------ TEXTE DU DOCUMENT
1L’auteure de l’ouvrage, Sherry Turkle, est professeure en études sociales des sciences et technologies au Massachusetts Institute of Technology, où elle a passé les 30 dernières années de sa carrière à analyser la psychologie des individus et l’impact des technologies sur leurs identités et leurs habitudes.
2Elle est déjà l’auteure d’une série d’ouvrages sur la technologie et son impact sur soi et l’autre, débutée avec The Second Self. Computers and the Human Spirit (New York, Simon & Schuster, 1984). Largement fondé sur des entretiens avec des enfants, collégiens, ingénieurs, spécialistes de l’intelligence artificielle, pirates informatiques et utilisateurs des ordinateurs personnels (PC users), celui-ci met au jour de nouvelles opinions et idées sur les émotions humaines, les mémoires et la prise de conscience de soi et de l’autre dans les espaces virtuels. En 1995, elle publie Life on the Screen. Identity in the Age of Internet (New York, Simon & Schuster), qui porte sur la réévaluation de l’identité de soi à l’ère du numérique. Sherry Turkle y décrit les tendances de la conception des ordinateurs, les interfaces et les icônes qui commencent à paraître. Elle y traite également de l’intelligence artificielle, des environnements virtuels et des changements dramatiques sur la vision de soi, de l’autre, de la machine et du monde auxquels ils ont donné lieu. En 2011, Alone Together. Why We Expect More from Technology and Less From Each Other (New York, Basic) voit le jour. Pour le rédiger, elle s’est encore une fois appuyée sur des analyses de centaines d’entretiens. Elle y décrit les nouvelles relations troublantes entre les amis, les amoureux, les parents et les enfants, à cause de l’utilisation des avatars et des fausses identités et la communauté et l’intimité lors des échanges virtuels. Il en résulte selon elle une solitude qui confond les tweets et posts sur les réseaux socio-numériques avec la communication authentique, donc réelle.
------------
------ LISTE
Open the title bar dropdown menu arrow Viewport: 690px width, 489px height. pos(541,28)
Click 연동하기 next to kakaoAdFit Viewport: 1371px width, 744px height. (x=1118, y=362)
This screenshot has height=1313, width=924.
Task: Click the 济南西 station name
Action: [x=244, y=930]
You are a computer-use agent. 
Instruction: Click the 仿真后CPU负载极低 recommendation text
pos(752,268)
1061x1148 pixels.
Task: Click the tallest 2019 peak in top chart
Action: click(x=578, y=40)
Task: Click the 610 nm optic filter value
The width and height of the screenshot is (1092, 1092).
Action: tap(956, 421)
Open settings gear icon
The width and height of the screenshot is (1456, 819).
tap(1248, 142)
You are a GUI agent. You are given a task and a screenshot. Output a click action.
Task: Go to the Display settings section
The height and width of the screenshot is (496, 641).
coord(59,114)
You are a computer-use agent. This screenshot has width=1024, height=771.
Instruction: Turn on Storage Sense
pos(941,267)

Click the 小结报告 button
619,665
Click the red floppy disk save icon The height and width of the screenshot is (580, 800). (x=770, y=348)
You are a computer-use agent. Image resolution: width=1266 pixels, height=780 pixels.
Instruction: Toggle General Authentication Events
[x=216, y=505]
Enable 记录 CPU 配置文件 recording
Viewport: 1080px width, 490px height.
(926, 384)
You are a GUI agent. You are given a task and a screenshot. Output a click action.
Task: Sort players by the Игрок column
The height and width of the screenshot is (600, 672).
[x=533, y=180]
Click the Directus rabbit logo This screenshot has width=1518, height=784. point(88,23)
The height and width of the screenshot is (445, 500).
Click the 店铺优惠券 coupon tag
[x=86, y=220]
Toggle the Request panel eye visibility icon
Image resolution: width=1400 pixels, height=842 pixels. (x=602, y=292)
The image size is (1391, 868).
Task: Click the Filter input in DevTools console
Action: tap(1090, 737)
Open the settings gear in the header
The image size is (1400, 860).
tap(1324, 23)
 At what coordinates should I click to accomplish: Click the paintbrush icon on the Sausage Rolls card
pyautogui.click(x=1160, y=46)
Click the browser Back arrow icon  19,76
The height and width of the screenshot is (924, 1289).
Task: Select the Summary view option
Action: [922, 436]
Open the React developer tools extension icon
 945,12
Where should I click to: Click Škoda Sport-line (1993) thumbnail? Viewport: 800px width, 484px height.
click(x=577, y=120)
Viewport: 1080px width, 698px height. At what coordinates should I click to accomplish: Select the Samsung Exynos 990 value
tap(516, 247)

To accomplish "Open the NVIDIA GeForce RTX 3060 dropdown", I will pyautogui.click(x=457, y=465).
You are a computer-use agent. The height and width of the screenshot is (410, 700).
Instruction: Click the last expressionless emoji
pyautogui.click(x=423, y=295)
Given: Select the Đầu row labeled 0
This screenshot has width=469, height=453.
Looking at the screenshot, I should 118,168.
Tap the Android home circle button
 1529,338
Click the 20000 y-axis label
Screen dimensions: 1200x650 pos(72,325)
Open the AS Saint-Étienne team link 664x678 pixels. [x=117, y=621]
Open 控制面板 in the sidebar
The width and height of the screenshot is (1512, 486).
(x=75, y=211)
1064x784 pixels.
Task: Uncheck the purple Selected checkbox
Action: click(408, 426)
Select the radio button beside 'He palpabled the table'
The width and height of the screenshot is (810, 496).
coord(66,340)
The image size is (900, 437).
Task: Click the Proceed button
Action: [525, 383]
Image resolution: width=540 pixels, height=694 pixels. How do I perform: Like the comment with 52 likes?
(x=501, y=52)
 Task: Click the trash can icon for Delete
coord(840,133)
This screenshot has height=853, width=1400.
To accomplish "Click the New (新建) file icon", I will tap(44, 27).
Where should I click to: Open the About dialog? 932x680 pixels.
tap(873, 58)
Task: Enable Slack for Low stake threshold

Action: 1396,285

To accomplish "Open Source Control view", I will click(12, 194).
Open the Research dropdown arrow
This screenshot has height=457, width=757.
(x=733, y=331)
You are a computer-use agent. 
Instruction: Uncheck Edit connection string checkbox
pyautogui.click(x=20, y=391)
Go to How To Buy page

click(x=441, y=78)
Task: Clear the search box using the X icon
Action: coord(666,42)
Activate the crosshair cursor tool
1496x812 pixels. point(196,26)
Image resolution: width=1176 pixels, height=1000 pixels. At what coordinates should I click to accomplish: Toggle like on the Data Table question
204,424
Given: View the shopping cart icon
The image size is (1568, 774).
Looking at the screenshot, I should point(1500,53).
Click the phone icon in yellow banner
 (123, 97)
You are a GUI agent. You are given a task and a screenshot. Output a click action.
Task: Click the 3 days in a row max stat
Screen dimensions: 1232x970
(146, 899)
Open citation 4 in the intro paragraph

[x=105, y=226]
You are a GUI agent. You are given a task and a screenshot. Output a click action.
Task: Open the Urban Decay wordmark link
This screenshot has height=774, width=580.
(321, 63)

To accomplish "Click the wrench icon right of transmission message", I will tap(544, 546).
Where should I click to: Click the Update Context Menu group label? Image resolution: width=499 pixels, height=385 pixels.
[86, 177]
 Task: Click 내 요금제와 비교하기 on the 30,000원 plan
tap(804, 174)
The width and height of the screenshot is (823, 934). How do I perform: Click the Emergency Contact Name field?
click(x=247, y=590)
------------
CONSIGNE.
Recopiez en entier le texte ci-dessus sur les ouvrages de Sherry Turkle, sans y changer un seul caractère.

RÉSULTAT.
1L’auteure de l’ouvrage, Sherry Turkle, est professeure en études sociales des sciences et technologies au Massachusetts Institute of Technology, où elle a passé les 30 dernières années de sa carrière à analyser la psychologie des individus et l’impact des technologies sur leurs identités et leurs habitudes.
2Elle est déjà l’auteure d’une série d’ouvrages sur la technologie et son impact sur soi et l’autre, débutée avec The Second Self. Computers and the Human Spirit (New York, Simon & Schuster, 1984). Largement fondé sur des entretiens avec des enfants, collégiens, ingénieurs, spécialistes de l’intelligence artificielle, pirates informatiques et utilisateurs des ordinateurs personnels (PC users), celui-ci met au jour de nouvelles opinions et idées sur les émotions humaines, les mémoires et la prise de conscience de soi et de l’autre dans les espaces virtuels. En 1995, elle publie Life on the Screen. Identity in the Age of Internet (New York, Simon & Schuster), qui porte sur la réévaluation de l’identité de soi à l’ère du numérique. Sherry Turkle y décrit les tendances de la conception des ordinateurs, les interfaces et les icônes qui commencent à paraître. Elle y traite également de l’intelligence artificielle, des environnements virtuels et des changements dramatiques sur la vision de soi, de l’autre, de la machine et du monde auxquels ils ont donné lieu. En 2011, Alone Together. Why We Expect More from Technology and Less From Each Other (New York, Basic) voit le jour. Pour le rédiger, elle s’est encore une fois appuyée sur des analyses de centaines d’entretiens. Elle y décrit les nouvelles relations troublantes entre les amis, les amoureux, les parents et les enfants, à cause de l’utilisation des avatars et des fausses identités et la communauté et l’intimité lors des échanges virtuels. Il en résulte selon elle une solitude qui confond les tweets et posts sur les réseaux socio-numériques avec la communication authentique, donc réelle.